◆ **PASSAGE**
◆ ◆ ◆ ◆ ◆ ◆ ◆
Then it was clean, clean and clean. Finally leaving behind fifty or sixty wrapped turkey sandwiches (or p&j sandwiches for the vegetarians) to be served for for dinner, we stumbled out at 5 p.m. exhausted but fulfilled after a thirteen-hour stint, the day dark again just as it had been when we entered the jail early that morning.

(You don't want to hear about my worst Thanksgiving--the first year of my divorce when Sharon Rogers took our kids out of town for almost a week without a word and left me to contemplate their empty house from the curb each day and wonder when, or if, they'd return.)

That's they way it was thirty years ago!

Tuesday, November 27, 2007

Thanksgiving

My brother came down from NYC to visit for Thanksgiving, and we celebrated the day by cooking roast beef and watching football on TV. As a friend later remarked, "Two bachelors alone all day in a house with no adult supervision, priceless." This led me to quip, "And for the beer, there was Mastercard." (Left: Yeah, I cooked this meal. Photo credit J.)

I had run before dawn that morning in 60 degree temperature. As I poked along in the dark, footsteps came rapidly up behind me. It was an older gentleman, passing me purposefully.

"Way to work off your feast beforehand," I said to him as he went by. He glanced at me once and proceeded on without a word, rapidly leaving me astern.

Not even a casual retort in return, I thought as I watched his figure recede up the block. This annoyed me for some reason. It’s a male thing, I guess.

Once comfortably beyond me, the other runner slowed imperceptibly. He didn’t put me away, in other words.

I knew I could run that fast. So I did. I sped up and closed the gap that had developed between us. I settled in behind him, practically on his left hip. We silently ran on that way for several blocks.

When my turn-off loomed ahead I pulled even, and then went half a body length in front. Then I turned off. No words or further glances were exchanged.

Later that morning I called my ex-wife’s house two miles away hoping to express a happy Thanksgiving wish to my children. I last spoke with my youngest child in the spring, sometime before he graduated. I haven’t spoken with my middle child in about two years, nor with my oldest child since Super Bowl Sunday.

When there was no answer at their Mother's house, I left my youngest child a message. At noon I called again and left my middle child a message when there was no answer. Neither one returned my call.
◆ ◆ ◆ ◆ ◆ ◆ ◆
◆ **DATA EXTRACT**
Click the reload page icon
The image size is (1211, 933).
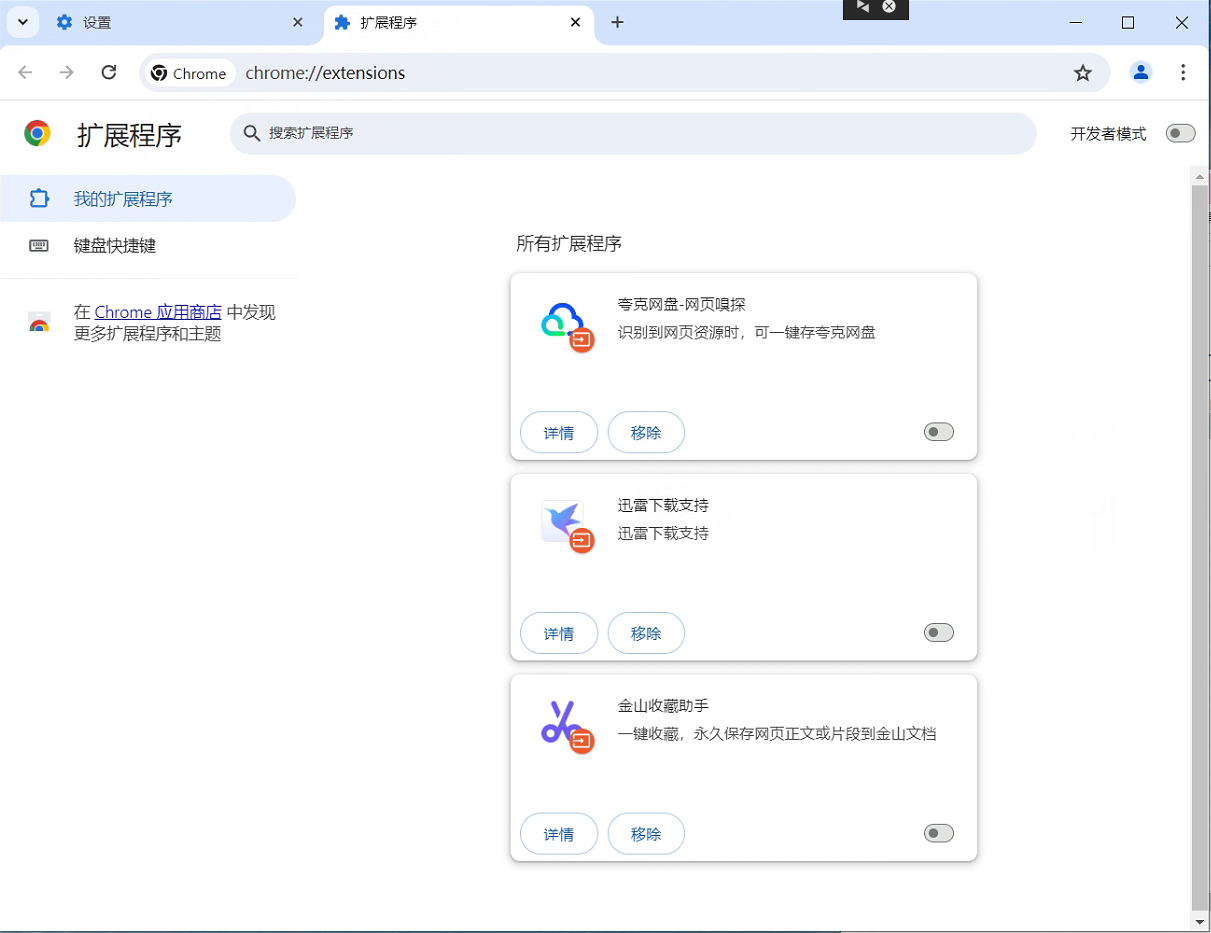click(109, 72)
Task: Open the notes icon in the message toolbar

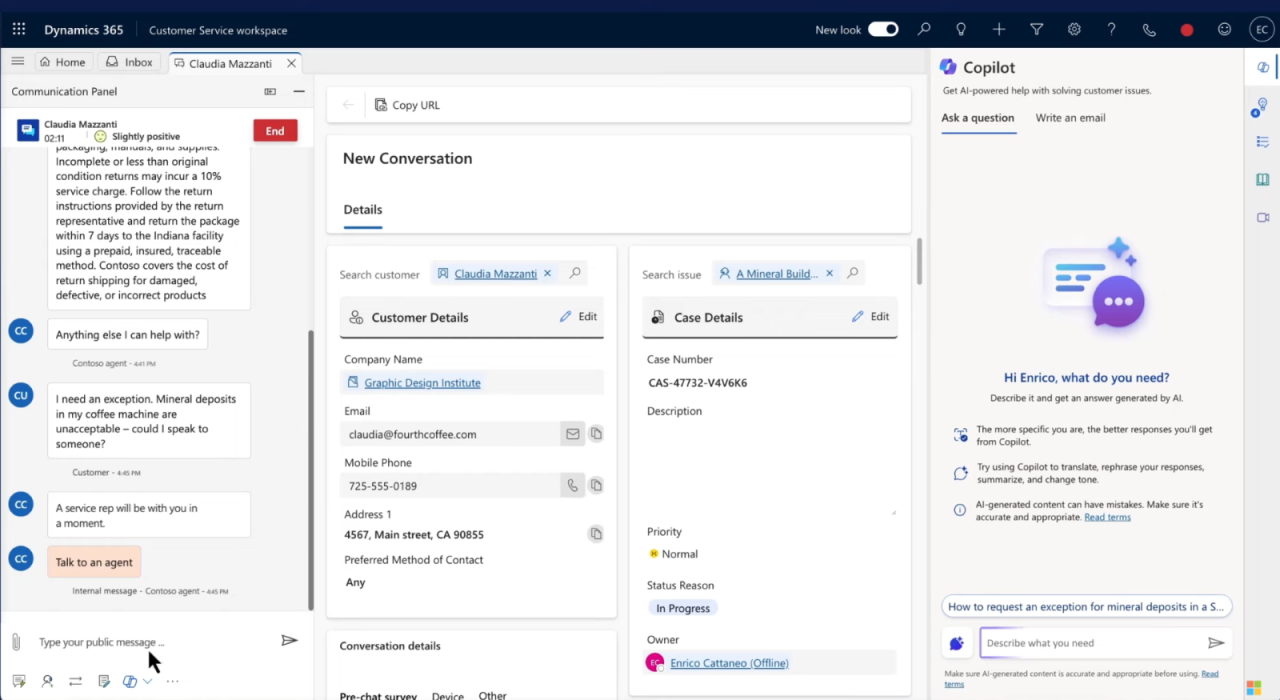Action: pyautogui.click(x=103, y=681)
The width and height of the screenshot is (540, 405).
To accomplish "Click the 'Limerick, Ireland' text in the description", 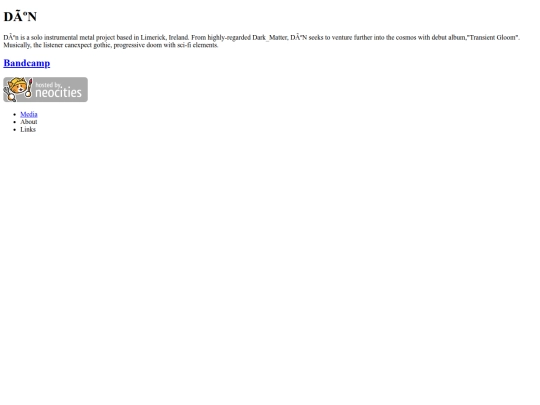I will (x=165, y=38).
◆ ◆ ◆ ◆ ◆ ◆ ◆
◆ **DIRECTIONS FOR THIS TASK**
Continue the Thanksgiving blog text above, starting right after its final sentence about the unreturned calls.

◆ **RESULT**
I didn’t leave my oldest child a message since he has ignored all of my communications ever since he turned 21. I don't count him cashing the check I sent for his 21st birthday as a form of communication.

Meanwhile, I received an email from a sort-of running buddy who had come to town to visit her folks, fresh from her 3:23 NYCM. She wanted to run medium to long on the W&OD Trail the next morning. I arranged to meet her at nine o’clock to run 14 miles.

I met M at a club SLR last summer, and we ran once after that when we went 14 miles on the W&OD Trail in 2:04, a nine-minute-per-mile pace. That was in July, when I was just starting to gear up for Chicago, and I was in far better shape than I am in now.

That was my last good run, really, because shortly after that I injured my foot and I wasn’t the same when I came back from that injury. Although I had a decent time at the Charm City Twenty-Miler in September on the dirt surface of the Northern Central Railroad Trail, at Chicago in October it was ungodly hot, I was on antibiotics and by the eighth mile I was already walking and considering DNFing. Although I finished that fun run, the race officials were only too happy to help with that last thought as they cancelled the marathon midway through it after they ran out of water. (Left: Did you ever see the movie, Night of the Living Dead? That's me lurching along with 35,000 other fun runners in Chicago on October 7, 2007.)

I didn’t want to embarrass myself in front of this adept runner, who is also a very accomplished and interesting person, so I retired early. Still, I was as anxious as if a race was coming up on the morrow. I didn’t know if I could string together 14 nine-minute miles anymore and I didn't want to hold M up.